Operators fared worse in April than they did in February.
As the ebbs and flows of pandemic-related pressures persists, a number of operators remain concerned about their ability to remain open.
According to the latest information from Alignable, which studies small businesses, 33 percent of restaurants were not able to pay their rent during April. That number represents a 5 percentage point increase from February.
Restaurants aren’t the only businesses struggling to meet rent obligations. Industries like art/entertainment (59 percent), travel/lodging (41 percent) construction (33 percent), and retail (34 percent) all faced similar situations, or worse.
In the same report, 46 percent said their rent was higher now than it was six months ago. Another 7 percent said their landlords are planning to raise rent soon. Small business owners in New Jersey, Illinois, Maryland, and California have faced more rent challenges than earlier in 2022, while Georgia, Texas, Massachusetts, New York and Florida have seen better conditions.
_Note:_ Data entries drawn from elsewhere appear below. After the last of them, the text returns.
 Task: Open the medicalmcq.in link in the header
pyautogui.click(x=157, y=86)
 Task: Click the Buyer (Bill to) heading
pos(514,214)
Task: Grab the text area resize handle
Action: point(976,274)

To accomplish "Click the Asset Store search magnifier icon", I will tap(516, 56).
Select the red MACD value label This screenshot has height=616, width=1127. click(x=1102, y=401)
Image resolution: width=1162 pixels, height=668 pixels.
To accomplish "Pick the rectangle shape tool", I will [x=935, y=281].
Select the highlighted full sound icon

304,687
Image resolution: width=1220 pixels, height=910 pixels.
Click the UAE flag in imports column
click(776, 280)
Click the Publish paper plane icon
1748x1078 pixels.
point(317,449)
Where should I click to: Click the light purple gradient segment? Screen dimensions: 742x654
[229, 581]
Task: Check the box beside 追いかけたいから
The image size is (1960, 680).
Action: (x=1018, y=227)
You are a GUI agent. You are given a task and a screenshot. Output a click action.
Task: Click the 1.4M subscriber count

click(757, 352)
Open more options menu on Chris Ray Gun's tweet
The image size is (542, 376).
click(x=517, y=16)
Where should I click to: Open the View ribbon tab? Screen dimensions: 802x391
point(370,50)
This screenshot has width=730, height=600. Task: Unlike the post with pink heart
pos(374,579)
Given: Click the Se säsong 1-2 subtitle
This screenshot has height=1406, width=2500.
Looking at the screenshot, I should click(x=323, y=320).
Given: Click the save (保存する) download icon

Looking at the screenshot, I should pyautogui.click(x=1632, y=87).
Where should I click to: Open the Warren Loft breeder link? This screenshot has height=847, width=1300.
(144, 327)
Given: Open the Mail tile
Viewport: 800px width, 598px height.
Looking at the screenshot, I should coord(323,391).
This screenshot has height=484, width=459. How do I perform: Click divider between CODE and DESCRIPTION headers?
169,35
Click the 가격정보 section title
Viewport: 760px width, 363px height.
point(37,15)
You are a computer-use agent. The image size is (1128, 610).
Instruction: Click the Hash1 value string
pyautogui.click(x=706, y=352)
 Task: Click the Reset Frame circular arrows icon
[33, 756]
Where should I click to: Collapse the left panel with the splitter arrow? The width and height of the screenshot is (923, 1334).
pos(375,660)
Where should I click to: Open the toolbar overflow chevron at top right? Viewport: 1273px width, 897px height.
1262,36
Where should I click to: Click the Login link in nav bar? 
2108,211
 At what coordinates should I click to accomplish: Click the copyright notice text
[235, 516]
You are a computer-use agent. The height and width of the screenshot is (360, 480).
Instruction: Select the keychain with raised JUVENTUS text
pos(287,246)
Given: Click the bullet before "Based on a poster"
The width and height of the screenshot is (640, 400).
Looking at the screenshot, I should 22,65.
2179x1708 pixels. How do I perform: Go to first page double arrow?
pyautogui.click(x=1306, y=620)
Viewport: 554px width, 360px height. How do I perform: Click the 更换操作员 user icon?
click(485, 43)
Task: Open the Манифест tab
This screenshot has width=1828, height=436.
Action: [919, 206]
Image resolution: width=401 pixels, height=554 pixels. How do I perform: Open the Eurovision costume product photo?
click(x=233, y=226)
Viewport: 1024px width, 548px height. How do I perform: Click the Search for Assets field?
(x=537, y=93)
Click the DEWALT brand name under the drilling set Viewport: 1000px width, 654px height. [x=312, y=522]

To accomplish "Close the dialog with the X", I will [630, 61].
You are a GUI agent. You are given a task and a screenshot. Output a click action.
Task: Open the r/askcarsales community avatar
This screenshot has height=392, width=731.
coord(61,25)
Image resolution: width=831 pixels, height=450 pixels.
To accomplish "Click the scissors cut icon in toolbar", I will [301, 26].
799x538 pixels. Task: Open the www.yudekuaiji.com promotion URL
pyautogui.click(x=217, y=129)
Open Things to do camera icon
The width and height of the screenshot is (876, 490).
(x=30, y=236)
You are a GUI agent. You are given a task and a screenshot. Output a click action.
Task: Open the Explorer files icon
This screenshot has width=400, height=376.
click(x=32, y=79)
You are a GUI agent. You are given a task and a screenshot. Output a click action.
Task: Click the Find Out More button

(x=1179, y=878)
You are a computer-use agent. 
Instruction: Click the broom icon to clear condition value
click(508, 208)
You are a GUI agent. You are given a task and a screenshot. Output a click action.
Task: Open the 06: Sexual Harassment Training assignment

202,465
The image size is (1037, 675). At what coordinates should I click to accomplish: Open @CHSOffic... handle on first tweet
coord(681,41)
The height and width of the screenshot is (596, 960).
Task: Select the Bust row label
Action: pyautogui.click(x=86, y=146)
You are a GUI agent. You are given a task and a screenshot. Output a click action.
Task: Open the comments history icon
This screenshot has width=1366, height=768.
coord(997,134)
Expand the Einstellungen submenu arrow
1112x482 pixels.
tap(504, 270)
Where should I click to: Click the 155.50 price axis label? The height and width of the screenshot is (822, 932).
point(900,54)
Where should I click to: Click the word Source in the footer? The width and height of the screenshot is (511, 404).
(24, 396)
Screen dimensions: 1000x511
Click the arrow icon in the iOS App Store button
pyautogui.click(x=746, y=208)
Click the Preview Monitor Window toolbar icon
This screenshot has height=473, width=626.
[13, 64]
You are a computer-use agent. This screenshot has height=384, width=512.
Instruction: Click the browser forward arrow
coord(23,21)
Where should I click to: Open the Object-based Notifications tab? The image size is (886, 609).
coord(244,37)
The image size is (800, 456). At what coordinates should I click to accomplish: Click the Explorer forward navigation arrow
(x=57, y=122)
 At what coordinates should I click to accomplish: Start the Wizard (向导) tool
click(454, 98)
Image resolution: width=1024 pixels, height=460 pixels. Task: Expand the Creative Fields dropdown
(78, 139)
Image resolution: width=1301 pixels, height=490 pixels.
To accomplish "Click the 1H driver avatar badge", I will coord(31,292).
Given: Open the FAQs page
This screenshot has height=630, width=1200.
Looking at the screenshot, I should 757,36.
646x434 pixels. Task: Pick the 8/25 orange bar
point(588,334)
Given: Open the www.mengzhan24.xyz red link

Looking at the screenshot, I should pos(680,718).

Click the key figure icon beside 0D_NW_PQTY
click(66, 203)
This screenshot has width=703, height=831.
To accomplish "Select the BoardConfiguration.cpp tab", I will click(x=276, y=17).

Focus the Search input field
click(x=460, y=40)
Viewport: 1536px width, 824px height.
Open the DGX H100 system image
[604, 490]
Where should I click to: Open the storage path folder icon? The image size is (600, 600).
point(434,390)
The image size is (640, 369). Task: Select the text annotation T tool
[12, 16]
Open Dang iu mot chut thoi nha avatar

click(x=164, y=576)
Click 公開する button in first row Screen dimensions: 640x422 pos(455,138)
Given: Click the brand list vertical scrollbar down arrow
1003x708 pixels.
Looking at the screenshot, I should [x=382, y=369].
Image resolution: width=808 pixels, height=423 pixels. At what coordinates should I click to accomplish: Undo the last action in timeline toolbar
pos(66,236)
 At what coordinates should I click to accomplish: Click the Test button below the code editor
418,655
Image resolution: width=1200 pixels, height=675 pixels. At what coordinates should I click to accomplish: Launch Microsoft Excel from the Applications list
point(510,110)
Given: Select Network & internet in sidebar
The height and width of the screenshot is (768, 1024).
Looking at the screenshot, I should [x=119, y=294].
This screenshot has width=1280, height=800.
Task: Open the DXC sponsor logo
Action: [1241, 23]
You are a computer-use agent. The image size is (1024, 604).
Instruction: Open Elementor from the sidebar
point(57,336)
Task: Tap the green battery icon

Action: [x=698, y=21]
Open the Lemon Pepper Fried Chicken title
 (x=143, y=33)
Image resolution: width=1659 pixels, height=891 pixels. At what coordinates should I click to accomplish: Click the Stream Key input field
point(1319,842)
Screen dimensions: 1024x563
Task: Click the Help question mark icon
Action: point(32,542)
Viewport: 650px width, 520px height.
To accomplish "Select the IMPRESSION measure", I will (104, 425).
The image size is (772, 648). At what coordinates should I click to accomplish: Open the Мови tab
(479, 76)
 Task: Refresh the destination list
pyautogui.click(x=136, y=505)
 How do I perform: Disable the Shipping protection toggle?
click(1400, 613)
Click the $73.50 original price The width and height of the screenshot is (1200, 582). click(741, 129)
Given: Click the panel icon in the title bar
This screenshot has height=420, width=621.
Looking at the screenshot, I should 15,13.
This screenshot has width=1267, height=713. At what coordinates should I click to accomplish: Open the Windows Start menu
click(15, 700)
With inflation placing substantial pressure on operators, federal assistance could play a major role.
In April, the House passed a $55 billion bill aimed at providing assistance to restaurants and other struggling small businesses. The bill passed 223-203, meaning it now awaits confirmation from the Senate. A majority of the $55 billion would be earmarked to help replenish the Restaurant Revitalization Fund, which was part of the American Rescue Plan President Biden signed into law last year. Nearly 300,000 restaurants and bars applied for grants through the RRF, according to the Small Business Administration, but only a third of applicants received relief.
A survey conducted by the Independent Restaurant Coalition shows more than 80 percent of restaurants that didn’t receive grants have reported they are on the verge of permanent closure. The IRC stated upwards of 90,000 bars and restaurants have closed since the onset of the pandemic.
In response to expensive costs, brands such as Chipotle and McDonald’s have increased menu prices since the start of the year, testing the limits of customers' wallets. The food away from home index in March rose 6.9 percent year-over-year, the largest 12-month increase since December 1981. Full-service meals rose 8 percent, while quick-service menu prices increased 7.2 percent. Higher costs related to labor, gas, and equipment are also at 40-year highs.
John Rivers, CEO of Florida-based 4 Rivers Smokehouse, thinks consumers will only take so much. He believes restaurants will need to be mindful of boundaries.
“If you manage your business from a reactionary perspective like we used to for years you're going to get caught. Because the landslide is too steep at the moment,” he said.
According to Revenue Management Solutions, guests reporting at least one weekly drive-thru visit decreased in comparison to 2021 (from 86 percent in Q4 2021 to 80 percent in Q1 2022).
Almost 70 percent of respondents feel restaurant prices are “higher” or “much higher,” while 63 percent feel prices are “too high.” Two out of five surveyed said they feel as if they’re getting less value from restaurants compared to earlier in the year.